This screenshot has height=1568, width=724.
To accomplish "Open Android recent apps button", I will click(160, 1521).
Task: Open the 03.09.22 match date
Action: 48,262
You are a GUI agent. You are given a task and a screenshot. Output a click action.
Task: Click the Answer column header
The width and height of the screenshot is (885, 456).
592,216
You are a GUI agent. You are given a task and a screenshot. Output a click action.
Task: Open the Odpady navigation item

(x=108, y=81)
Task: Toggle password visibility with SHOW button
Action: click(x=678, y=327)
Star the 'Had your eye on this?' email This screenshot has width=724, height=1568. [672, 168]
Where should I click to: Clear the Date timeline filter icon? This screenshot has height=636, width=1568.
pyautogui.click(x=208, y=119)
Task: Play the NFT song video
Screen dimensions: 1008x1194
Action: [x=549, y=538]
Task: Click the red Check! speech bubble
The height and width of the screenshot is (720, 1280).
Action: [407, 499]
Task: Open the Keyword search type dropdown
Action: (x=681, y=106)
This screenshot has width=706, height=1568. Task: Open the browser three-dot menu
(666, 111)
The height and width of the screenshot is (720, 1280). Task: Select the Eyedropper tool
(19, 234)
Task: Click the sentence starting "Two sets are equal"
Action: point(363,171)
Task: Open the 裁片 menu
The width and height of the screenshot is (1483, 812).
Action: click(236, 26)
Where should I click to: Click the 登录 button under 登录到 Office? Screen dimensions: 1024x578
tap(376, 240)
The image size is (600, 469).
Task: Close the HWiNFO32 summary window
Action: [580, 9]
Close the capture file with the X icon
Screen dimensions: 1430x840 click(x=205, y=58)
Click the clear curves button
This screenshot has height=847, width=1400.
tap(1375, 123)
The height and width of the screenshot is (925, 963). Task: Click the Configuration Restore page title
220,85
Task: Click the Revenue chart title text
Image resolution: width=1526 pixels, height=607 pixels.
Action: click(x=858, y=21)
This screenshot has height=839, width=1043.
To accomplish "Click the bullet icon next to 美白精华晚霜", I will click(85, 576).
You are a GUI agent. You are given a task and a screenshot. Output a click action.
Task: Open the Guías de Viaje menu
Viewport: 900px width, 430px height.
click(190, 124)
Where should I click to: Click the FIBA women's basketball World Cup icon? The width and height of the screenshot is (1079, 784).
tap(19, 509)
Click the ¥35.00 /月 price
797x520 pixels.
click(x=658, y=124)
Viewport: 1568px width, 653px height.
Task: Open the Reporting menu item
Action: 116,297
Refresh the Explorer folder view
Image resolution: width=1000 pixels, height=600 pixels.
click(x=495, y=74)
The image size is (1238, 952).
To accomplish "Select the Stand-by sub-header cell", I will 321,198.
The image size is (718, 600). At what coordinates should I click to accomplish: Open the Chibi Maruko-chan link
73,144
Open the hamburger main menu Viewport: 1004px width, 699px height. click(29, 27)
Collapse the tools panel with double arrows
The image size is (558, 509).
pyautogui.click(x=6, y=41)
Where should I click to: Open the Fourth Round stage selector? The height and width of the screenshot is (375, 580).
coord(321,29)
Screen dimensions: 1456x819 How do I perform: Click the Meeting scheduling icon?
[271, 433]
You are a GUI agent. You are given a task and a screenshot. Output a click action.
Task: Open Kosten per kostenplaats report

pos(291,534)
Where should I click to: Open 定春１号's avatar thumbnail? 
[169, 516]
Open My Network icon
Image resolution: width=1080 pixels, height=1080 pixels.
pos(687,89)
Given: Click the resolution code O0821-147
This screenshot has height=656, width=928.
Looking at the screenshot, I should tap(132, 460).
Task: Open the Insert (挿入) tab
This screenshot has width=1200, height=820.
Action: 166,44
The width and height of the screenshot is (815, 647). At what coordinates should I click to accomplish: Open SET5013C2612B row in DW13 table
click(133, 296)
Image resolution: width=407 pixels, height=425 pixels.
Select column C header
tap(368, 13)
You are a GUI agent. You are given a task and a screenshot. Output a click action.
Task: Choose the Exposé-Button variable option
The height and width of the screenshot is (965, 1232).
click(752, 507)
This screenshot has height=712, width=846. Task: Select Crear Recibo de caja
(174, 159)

___

• Work item
Down to the last character, restate every record.

• Exercise result
This screenshot has height=1568, width=724.
To accomplish "Open Android recent apps button", I will click(160, 1521).
Task: Open the 03.09.22 match date
Action: 48,262
You are a GUI agent. You are given a task and a screenshot. Output a click action.
Task: Click the Answer column header
The width and height of the screenshot is (885, 456).
592,216
You are a GUI agent. You are given a task and a screenshot. Output a click action.
Task: Open the Odpady navigation item

(x=108, y=81)
Task: Toggle password visibility with SHOW button
Action: click(x=678, y=327)
Star the 'Had your eye on this?' email This screenshot has width=724, height=1568. [672, 168]
Where should I click to: Clear the Date timeline filter icon? This screenshot has height=636, width=1568.
pyautogui.click(x=208, y=119)
Task: Play the NFT song video
Screen dimensions: 1008x1194
Action: [x=549, y=538]
Task: Click the red Check! speech bubble
The height and width of the screenshot is (720, 1280).
Action: [407, 499]
Task: Open the Keyword search type dropdown
Action: (x=681, y=106)
This screenshot has width=706, height=1568. Task: Open the browser three-dot menu
(666, 111)
The height and width of the screenshot is (720, 1280). Task: Select the Eyedropper tool
(19, 234)
Task: Click the sentence starting "Two sets are equal"
Action: point(363,171)
Task: Open the 裁片 menu
The width and height of the screenshot is (1483, 812).
Action: click(236, 26)
Where should I click to: Click the 登录 button under 登录到 Office? Screen dimensions: 1024x578
tap(376, 240)
The image size is (600, 469).
Task: Close the HWiNFO32 summary window
Action: [580, 9]
Close the capture file with the X icon
Screen dimensions: 1430x840 click(x=205, y=58)
Click the clear curves button
This screenshot has height=847, width=1400.
tap(1375, 123)
The height and width of the screenshot is (925, 963). Task: Click the Configuration Restore page title
220,85
Task: Click the Revenue chart title text
Image resolution: width=1526 pixels, height=607 pixels.
Action: click(x=858, y=21)
This screenshot has height=839, width=1043.
To accomplish "Click the bullet icon next to 美白精华晚霜", I will click(85, 576).
You are a GUI agent. You are given a task and a screenshot. Output a click action.
Task: Open the Guías de Viaje menu
Viewport: 900px width, 430px height.
click(190, 124)
Where should I click to: Click the FIBA women's basketball World Cup icon? The width and height of the screenshot is (1079, 784).
tap(19, 509)
Click the ¥35.00 /月 price
797x520 pixels.
click(x=658, y=124)
Viewport: 1568px width, 653px height.
Task: Open the Reporting menu item
Action: 116,297
Refresh the Explorer folder view
Image resolution: width=1000 pixels, height=600 pixels.
click(x=495, y=74)
The image size is (1238, 952).
To accomplish "Select the Stand-by sub-header cell", I will 321,198.
The image size is (718, 600). At what coordinates should I click to accomplish: Open the Chibi Maruko-chan link
73,144
Open the hamburger main menu Viewport: 1004px width, 699px height. click(29, 27)
Collapse the tools panel with double arrows
The image size is (558, 509).
pyautogui.click(x=6, y=41)
Where should I click to: Open the Fourth Round stage selector? The height and width of the screenshot is (375, 580).
coord(321,29)
Screen dimensions: 1456x819 How do I perform: Click the Meeting scheduling icon?
[271, 433]
You are a GUI agent. You are given a task and a screenshot. Output a click action.
Task: Open Kosten per kostenplaats report

pos(291,534)
Where should I click to: Open 定春１号's avatar thumbnail? 
[169, 516]
Open My Network icon
Image resolution: width=1080 pixels, height=1080 pixels.
pos(687,89)
Given: Click the resolution code O0821-147
This screenshot has height=656, width=928.
Looking at the screenshot, I should tap(132, 460).
Task: Open the Insert (挿入) tab
This screenshot has width=1200, height=820.
Action: 166,44
The width and height of the screenshot is (815, 647). At what coordinates should I click to accomplish: Open SET5013C2612B row in DW13 table
click(133, 296)
Image resolution: width=407 pixels, height=425 pixels.
Select column C header
tap(368, 13)
You are a GUI agent. You are given a task and a screenshot. Output a click action.
Task: Choose the Exposé-Button variable option
The height and width of the screenshot is (965, 1232).
click(752, 507)
This screenshot has height=712, width=846. Task: Select Crear Recibo de caja
(174, 159)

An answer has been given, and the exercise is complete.